Although there will be no formal notification of rules for expected behaviour during the twin white-ball series versus Sri Lanka and next month’s Twenty20 World Cup, Daily Mail Sport understands they will be reminded of their responsibilities as international sportsmen upon arrival in Colombo.
One guideline that Harry Brook’s squad, who were due to fly out of London on Sunday, will have to adhere to, however, is ensuring that they are back on team hotel premises before 12am daily unless agreed otherwise in advance.
Multiple drinking incidents blighted the 3-0 one-day whitewashing by New Zealand and 4-1 capitulation in five Test matches across seven weeks in Australia.
During a six-day mid-series Ashes break in Noosa compared to a stag do by some witnesses, video footage emerged of an inebriated Ben Duckett seemingly uncertain of either where he was or where he needed to get to late at night.

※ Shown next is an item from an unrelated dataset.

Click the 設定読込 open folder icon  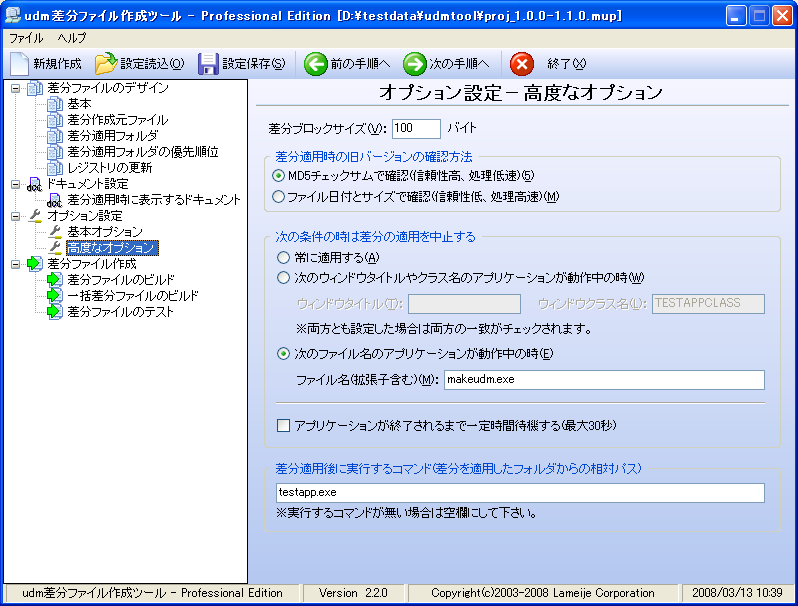[x=106, y=64]
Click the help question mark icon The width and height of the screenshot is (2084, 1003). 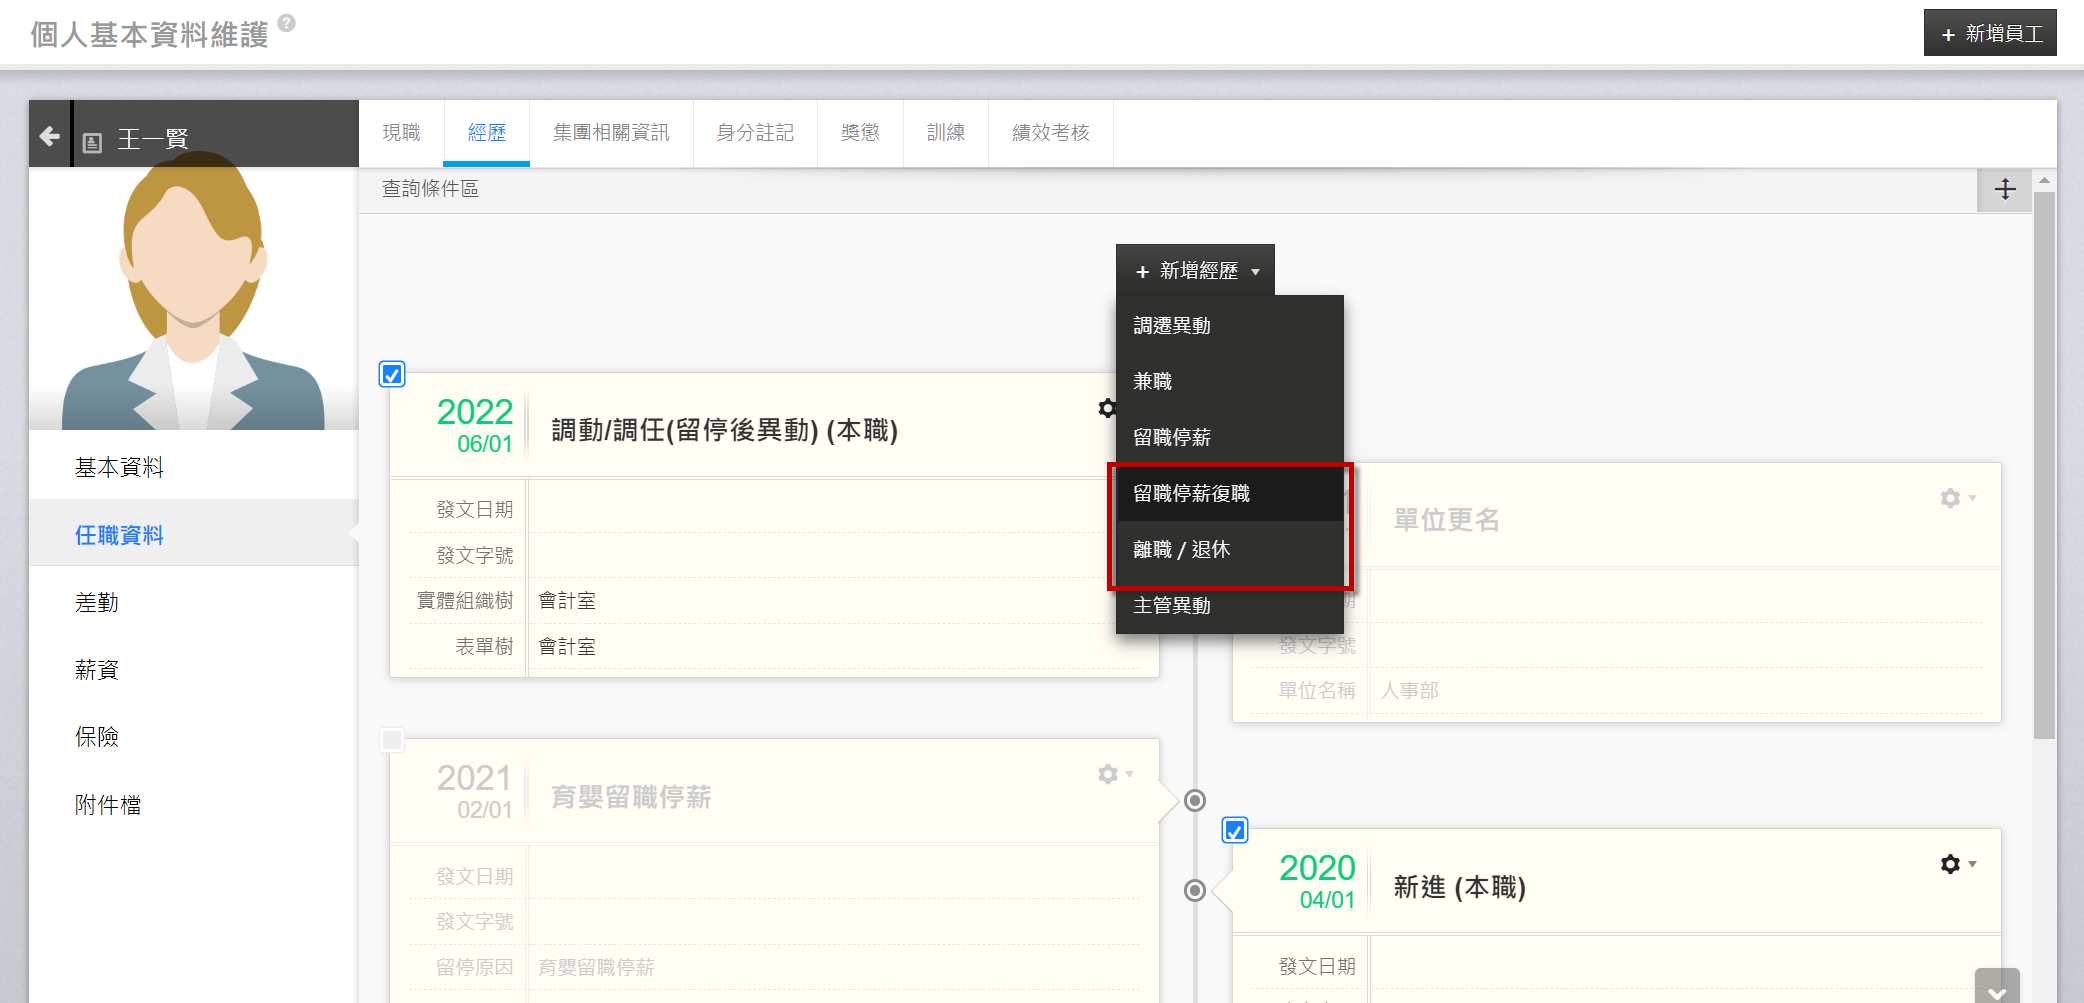tap(287, 23)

There were also reports of high alcohol consumption by England players during their time in Perth, where they stayed in a casino complex hotel.
Harry Brook was fined the maximum £30,000 following an altercation with a nightclub bouncer
Video footage emerged online of England batsman Ben Duckett drunk in Australia last month
Then there was the matter of Brook being fined the maximum £30,000, and coming close to losing the white-ball captaincy, following an altercation with a nightclub bouncer hours before the third and final ODI defeat by the Black Caps in Wellington.
Others present at the scene were not named, after Brook self-reported himself to the team management, but images of a group of players at a roof top bar did the rounds on social media.
One school of thought is that such incidents would have been avoided if a midnight curfew had been in place, as it used to be before Ben Stokes and Brendon McCullum took over the running of the Test team four years ago
Rob Key’s predecessor as managing director of cricket, Andrew Strauss, brought the curfew in after an alleged head-butt by Jonny Bairstow on Australia’s Cameron Bancroft in the lead-up to the 2017-18 Ashes.
But Stokes and McCullum scrapped it, believing players should be free to make their own life choices.
While treating them like adults back-fired in Australasia, the England hierarchy are also wary of creating the kind of siege mentality that developed during Covid series between 2020-22, as they attempt to put a wretched run of results behind them by winning a fourth global title against the odds in early March.